Reduce Datamatics Global Services Ltd For Target Rs.571 By Choice Broking Ltd
Datamatics Global Services Ltd. reported strong Q4 revenues at INR4,127.1mn, up 11.8% QoQ but marginally down 0.8% YoY. The revenue was driven by 8.1% YoY growth in Digital Operations segment. FY24 witnessed 6.2% YoY revenue growth to INR15,499mn. The company reported Q4 EBIT of INR559mn, significantly up 27.8% QoQ but down 25.7% YoY. Reported consolidated Q4 PAT fell to INR525mn (-12.0% YoY). The company added 10 new clients in Q4FY24. It has a robust pipeline of $200mn as on year end.
* Management focus areas: Going forward in FY25E, management shall continue to focus on the Western markets, strengthen capabilities along hyper-scalers, and penetrate deeper into existing accounts. DGSL recently acquired Dextara Digital, a premier provider of Salesforce services, which was in-line with its growth strategy and shall start contributing to topline Q1 onwards. DGSL has also announced acquisition of the balance 23% stake in JVC which shall be rolled forward under Dextara Digital. Management is bullish on the opportunities that AI presents and have incorporated GenAI in its Intelligent Automation suite of products. It has strengthened the management team of Digital Technologies segment and hence see the vertical performing better with high single-digit margins in FY25E.

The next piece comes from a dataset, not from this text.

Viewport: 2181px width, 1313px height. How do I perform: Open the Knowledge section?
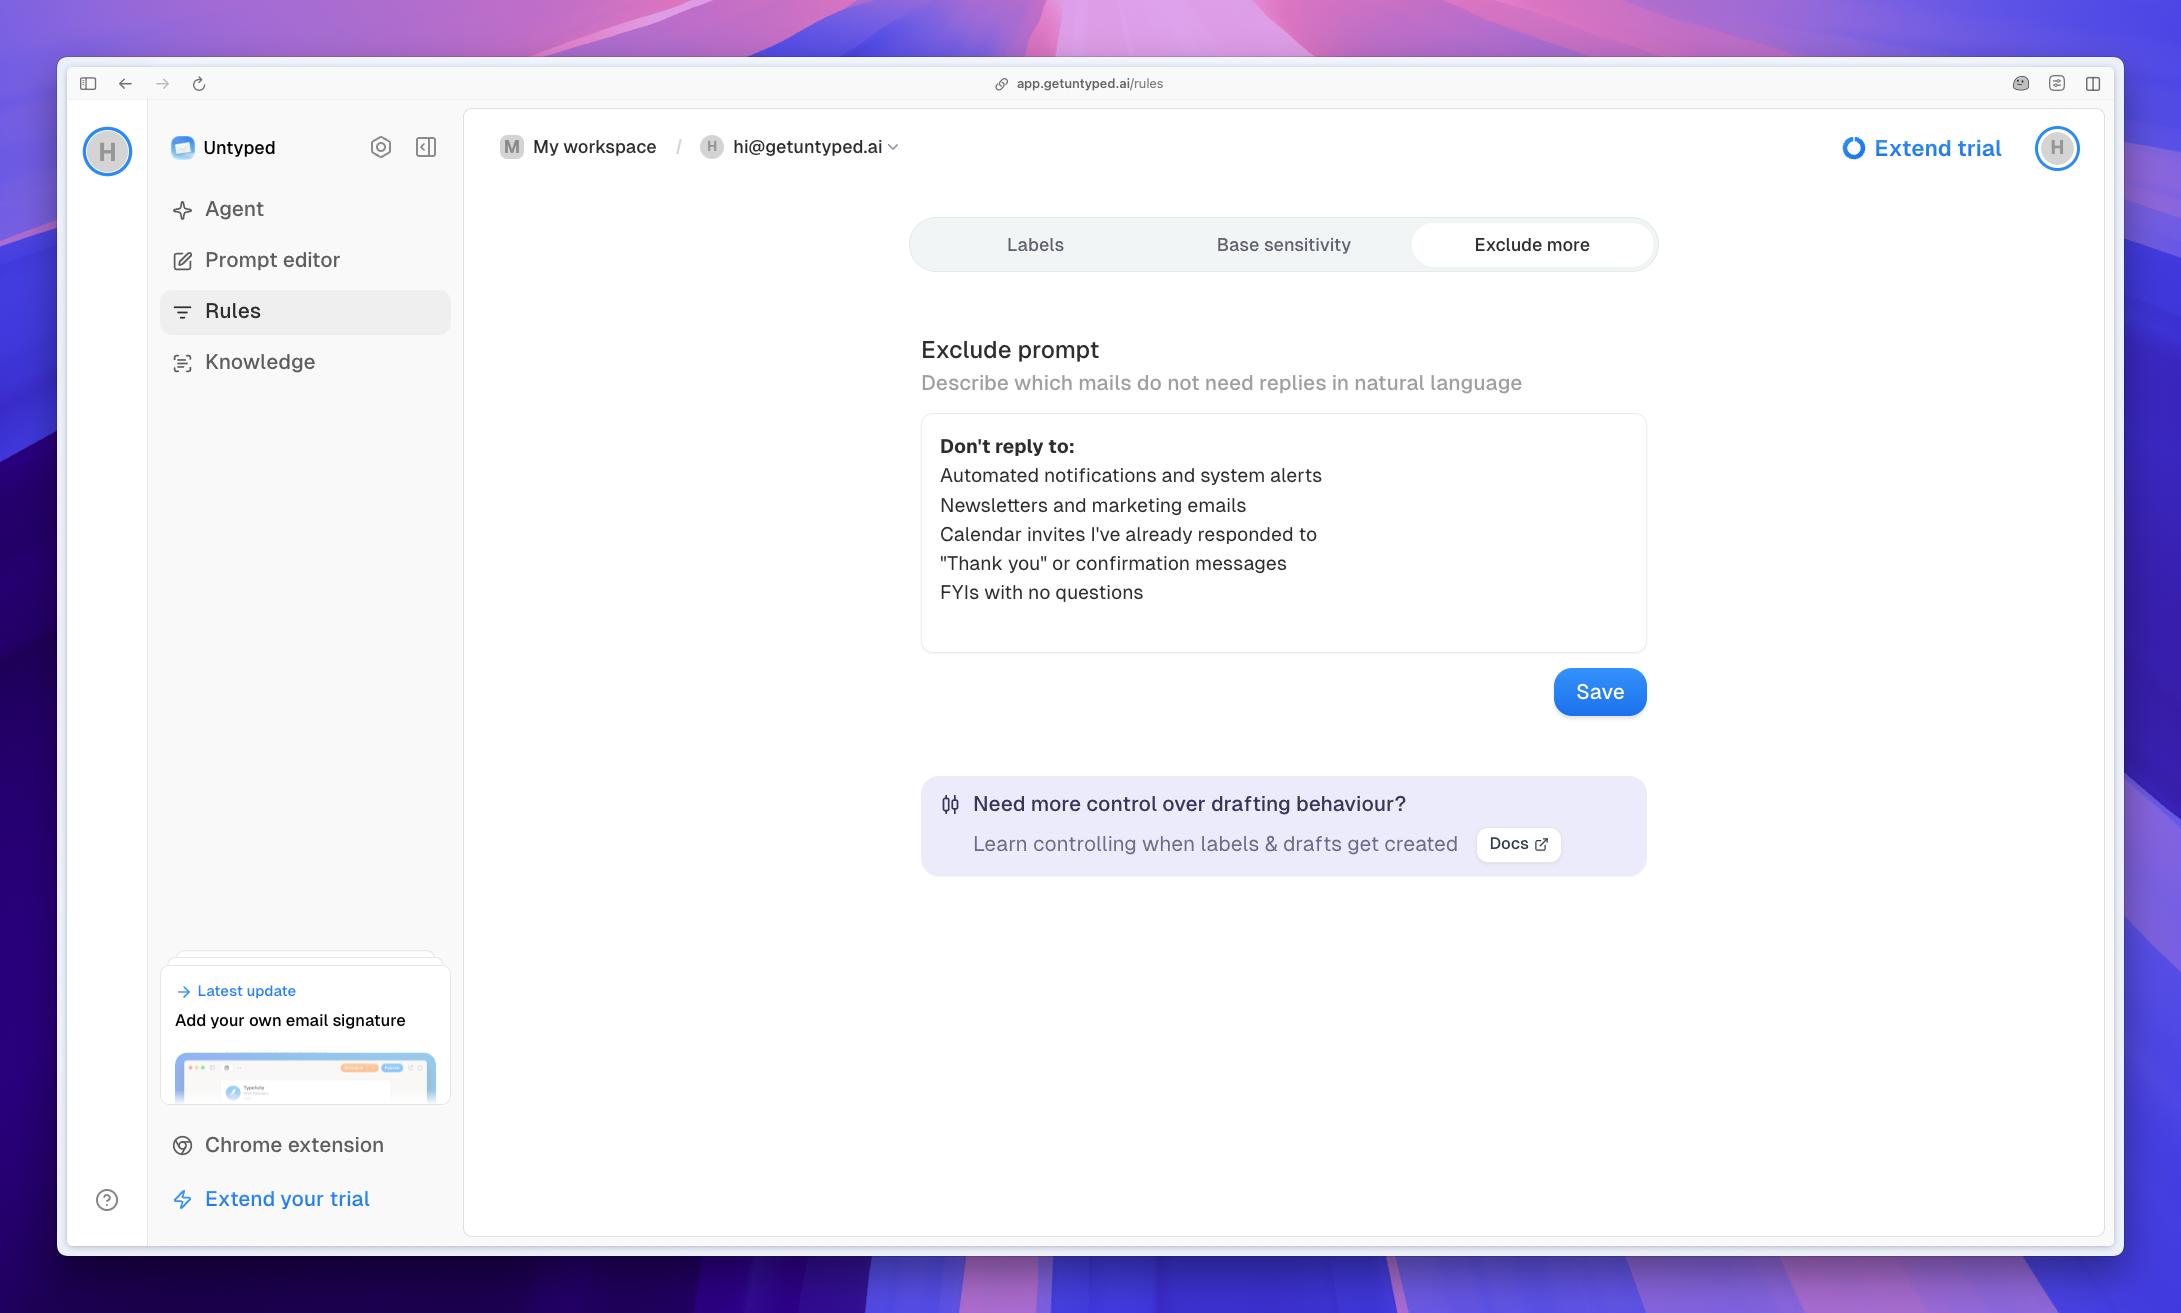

* Digital Operations segment gaining more share: The company reported that the Digital Operations segment gained more share, with a revenue mix of ~49% compared to 45% in Q4FY24. The segment's revenue stood at INR2,024mn, significantly up 8.1% and 26.2% YoY. Revenue for the Digital Experiences segment stood at INR618mn, accounting for 15% of the revenue mix in Q4FY24, compared to 14.3% in Q4FY23. The Digital Operations segment had higher EBIT margins of 23.5% compared to the Digital Experiences segment's EBIT margins of 11.8%. The Digital Technologies segment reported a revenue of INR1,485mn and an EBIT margin of 0.7% for the quarter. Margins fell abruptly due to heavy investment in AI space, however, high-single digit margins are expected in FY25E.
* Margins to remain stable: Operating margins for the year stood at 13.4%, down 80bps YoY. The decline in margin can be attributed to the premature closure of a project of a top 10 client in FY24. The management expects margins to shrink in Q1 due to annual hikes. Margin improvement levers in Digital Technologies space are identified as gaining premiumisation by offering hyperscaler services and implementation of cost control measures. Management has guided for similar level of margins in FY25E amidst scrapping of low margin business in Digital Experiences segment.
Outlook and Valuation: Slow moving deal pipeline, given the macro-environment challenges and delays in discretionary spending has led to a weak guidance for 7-8% revenue growth for FY25E (organically 4%). DGSL has invested heavily in AI space and AI-first approach shall be the next growth driver. We have downgraded our rating to REDUCE amidst slowdown and arrive at a revised target price of INR571 implying a P/E of 13x on FY26E EPS of INR44.